Miguel Reale189aduz:

“Quanto mais os indivíduos adquirem autonomia na sua capacidade de agir, segundo tendências próprias e peculiares, tanto mais se estabelecem ligações comuns de natureza objetiva ou transpessoal tendentes a garantir a livre coexistência das iniciativas privadas”.

O mesmo autor, em 1984, já antecipava: “[...] os perigos que as estruturas eletrônicas da Informática e da Telecomunicação representam como instrumentos capazes de privar o homem de sua intimidade [...]” 190.

No Brasil, a tentativa de proteção da privacidade na internet tem ficado a cargo das tímidas decisões judiciais que passaram a responsabilizar os provedores de internet, solidariamente com os autores dos fatos, quando notificados não cumpram a determinação judicial (dentro do prazo estabelecido) de retirar conteúdo impróprio da rede. Medida repressiva que se revela mais eficaz, diante da dificuldade, em muitas oportunidades, de se identificar os autores, ou mesmo para conter mais rapidamente a continuação da exposição.

Veiga e Rober conclamam pela legislação específica sobre o ciberespaço e que as legislações nessa seara sejam atualizadas constantemente para se adaptar a célere evolução do setor, pois só assim a liberdade estaria preservada191.

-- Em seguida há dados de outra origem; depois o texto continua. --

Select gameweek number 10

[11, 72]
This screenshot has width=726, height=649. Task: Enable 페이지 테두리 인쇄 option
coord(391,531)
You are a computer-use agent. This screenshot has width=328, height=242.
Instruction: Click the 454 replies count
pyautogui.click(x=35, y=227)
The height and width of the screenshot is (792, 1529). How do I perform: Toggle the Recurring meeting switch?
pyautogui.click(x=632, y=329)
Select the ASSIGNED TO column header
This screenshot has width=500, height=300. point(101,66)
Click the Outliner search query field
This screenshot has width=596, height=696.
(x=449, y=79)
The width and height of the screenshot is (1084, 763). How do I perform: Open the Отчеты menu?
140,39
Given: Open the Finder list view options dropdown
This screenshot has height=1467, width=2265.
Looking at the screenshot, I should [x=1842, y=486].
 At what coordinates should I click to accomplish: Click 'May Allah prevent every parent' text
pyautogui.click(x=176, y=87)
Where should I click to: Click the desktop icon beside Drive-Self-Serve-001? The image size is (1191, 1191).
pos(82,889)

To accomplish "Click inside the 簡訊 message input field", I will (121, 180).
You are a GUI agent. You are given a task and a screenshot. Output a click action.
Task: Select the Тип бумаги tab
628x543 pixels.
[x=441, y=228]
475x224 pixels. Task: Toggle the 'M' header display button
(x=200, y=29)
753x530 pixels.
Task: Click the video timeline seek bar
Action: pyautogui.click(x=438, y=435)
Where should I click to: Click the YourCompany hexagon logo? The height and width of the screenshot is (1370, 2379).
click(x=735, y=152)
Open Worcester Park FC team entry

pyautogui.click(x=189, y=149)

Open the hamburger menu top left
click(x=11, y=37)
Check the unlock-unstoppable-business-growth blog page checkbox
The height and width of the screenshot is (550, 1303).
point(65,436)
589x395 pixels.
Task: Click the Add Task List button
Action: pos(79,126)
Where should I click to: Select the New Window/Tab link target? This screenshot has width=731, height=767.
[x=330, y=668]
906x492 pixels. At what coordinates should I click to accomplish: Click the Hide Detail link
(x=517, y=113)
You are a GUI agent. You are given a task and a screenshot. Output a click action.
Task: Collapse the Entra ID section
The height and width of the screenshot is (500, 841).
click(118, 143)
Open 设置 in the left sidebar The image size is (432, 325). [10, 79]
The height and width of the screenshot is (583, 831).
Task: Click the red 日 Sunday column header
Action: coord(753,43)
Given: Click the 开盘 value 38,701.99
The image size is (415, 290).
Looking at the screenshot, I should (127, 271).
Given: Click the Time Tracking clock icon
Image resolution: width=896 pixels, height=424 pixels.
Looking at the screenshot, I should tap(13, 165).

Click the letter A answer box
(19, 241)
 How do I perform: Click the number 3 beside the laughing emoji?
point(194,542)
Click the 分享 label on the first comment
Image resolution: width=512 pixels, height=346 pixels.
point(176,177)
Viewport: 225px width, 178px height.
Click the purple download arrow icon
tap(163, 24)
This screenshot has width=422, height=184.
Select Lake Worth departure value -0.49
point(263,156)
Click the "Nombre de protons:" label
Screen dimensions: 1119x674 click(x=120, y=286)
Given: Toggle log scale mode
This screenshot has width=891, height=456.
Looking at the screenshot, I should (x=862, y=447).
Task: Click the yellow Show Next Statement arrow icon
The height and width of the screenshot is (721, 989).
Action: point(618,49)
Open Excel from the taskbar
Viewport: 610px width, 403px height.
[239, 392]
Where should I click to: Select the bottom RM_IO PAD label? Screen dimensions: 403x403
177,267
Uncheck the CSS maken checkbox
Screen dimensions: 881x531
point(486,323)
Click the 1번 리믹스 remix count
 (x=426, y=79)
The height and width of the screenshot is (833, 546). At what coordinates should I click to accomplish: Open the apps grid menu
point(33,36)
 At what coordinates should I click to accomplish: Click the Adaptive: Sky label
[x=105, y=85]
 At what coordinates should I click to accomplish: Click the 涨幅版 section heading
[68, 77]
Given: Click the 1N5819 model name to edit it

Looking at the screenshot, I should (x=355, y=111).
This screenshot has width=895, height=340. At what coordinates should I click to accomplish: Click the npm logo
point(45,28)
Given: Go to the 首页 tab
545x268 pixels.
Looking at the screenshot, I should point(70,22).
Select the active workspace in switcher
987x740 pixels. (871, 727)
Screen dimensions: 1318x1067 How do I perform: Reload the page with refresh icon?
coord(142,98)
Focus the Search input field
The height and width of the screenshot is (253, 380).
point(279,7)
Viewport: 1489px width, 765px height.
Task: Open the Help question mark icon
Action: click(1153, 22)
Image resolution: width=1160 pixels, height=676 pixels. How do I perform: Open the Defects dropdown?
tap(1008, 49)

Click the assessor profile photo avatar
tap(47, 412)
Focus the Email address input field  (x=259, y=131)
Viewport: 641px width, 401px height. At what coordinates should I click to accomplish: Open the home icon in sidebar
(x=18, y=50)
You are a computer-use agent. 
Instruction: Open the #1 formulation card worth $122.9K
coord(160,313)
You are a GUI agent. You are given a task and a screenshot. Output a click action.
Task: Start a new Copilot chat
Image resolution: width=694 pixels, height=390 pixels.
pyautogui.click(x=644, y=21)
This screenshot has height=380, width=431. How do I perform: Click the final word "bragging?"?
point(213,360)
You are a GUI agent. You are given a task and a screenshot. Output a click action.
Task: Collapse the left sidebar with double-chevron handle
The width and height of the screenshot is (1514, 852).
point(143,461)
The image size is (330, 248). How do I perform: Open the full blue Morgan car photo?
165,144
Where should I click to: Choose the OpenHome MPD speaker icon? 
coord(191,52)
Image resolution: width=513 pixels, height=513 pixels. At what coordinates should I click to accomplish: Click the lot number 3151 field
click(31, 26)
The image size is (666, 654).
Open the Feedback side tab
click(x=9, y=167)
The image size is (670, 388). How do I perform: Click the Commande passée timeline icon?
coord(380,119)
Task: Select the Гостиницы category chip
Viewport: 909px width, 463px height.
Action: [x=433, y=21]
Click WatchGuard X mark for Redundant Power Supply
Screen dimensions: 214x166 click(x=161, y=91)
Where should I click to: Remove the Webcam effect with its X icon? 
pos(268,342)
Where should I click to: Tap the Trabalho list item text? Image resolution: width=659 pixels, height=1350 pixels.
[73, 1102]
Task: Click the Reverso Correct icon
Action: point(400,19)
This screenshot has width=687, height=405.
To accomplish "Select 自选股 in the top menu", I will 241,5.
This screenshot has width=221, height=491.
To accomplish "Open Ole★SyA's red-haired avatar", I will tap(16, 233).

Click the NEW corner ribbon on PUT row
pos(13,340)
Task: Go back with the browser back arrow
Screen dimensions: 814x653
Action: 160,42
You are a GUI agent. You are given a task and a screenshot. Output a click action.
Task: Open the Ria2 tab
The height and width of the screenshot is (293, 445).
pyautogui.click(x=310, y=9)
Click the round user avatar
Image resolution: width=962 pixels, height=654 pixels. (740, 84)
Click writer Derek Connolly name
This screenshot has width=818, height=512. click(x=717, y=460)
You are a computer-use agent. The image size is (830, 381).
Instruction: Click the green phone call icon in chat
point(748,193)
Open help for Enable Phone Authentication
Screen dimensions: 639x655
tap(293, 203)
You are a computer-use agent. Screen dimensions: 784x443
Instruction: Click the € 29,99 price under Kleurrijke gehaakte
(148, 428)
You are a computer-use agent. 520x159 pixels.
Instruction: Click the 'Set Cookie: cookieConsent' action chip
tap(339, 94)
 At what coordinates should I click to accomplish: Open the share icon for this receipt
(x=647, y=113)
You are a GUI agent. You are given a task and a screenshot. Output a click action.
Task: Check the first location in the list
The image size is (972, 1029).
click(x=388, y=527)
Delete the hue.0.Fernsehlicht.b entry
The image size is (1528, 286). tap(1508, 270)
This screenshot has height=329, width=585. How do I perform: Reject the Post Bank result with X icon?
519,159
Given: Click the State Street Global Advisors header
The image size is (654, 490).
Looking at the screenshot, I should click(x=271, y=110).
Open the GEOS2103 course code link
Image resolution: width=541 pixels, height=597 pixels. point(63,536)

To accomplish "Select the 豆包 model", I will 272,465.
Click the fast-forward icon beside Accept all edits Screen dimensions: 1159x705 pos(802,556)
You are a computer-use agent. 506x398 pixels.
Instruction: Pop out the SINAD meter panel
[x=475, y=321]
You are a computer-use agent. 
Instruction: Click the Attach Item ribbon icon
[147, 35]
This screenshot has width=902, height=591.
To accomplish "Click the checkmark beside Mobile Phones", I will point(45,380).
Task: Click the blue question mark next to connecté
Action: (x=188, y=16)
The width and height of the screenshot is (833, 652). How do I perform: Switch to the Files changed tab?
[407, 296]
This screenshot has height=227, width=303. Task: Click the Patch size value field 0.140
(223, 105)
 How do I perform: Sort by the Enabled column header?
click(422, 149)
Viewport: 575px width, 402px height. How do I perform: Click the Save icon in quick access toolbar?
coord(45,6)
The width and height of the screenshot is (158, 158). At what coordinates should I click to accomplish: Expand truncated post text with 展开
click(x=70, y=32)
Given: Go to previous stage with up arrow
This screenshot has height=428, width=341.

Por constatar essa realidade, Rui Stoco192 sustentou:

“As nações organizadas não estão preparadas para atender à necessidade de regulamentação, editando regras na mesma velocidade e proporção do crescimento e dos avanços científicos, tecnológicos e capacidade de penetração da rede informática”.

Enfim, por ser uma área sem fronteiras, de legislação frágil e de uso ilimitado, incontáveis são as maneiras de lesar os direitos da personalidade por meios digitais.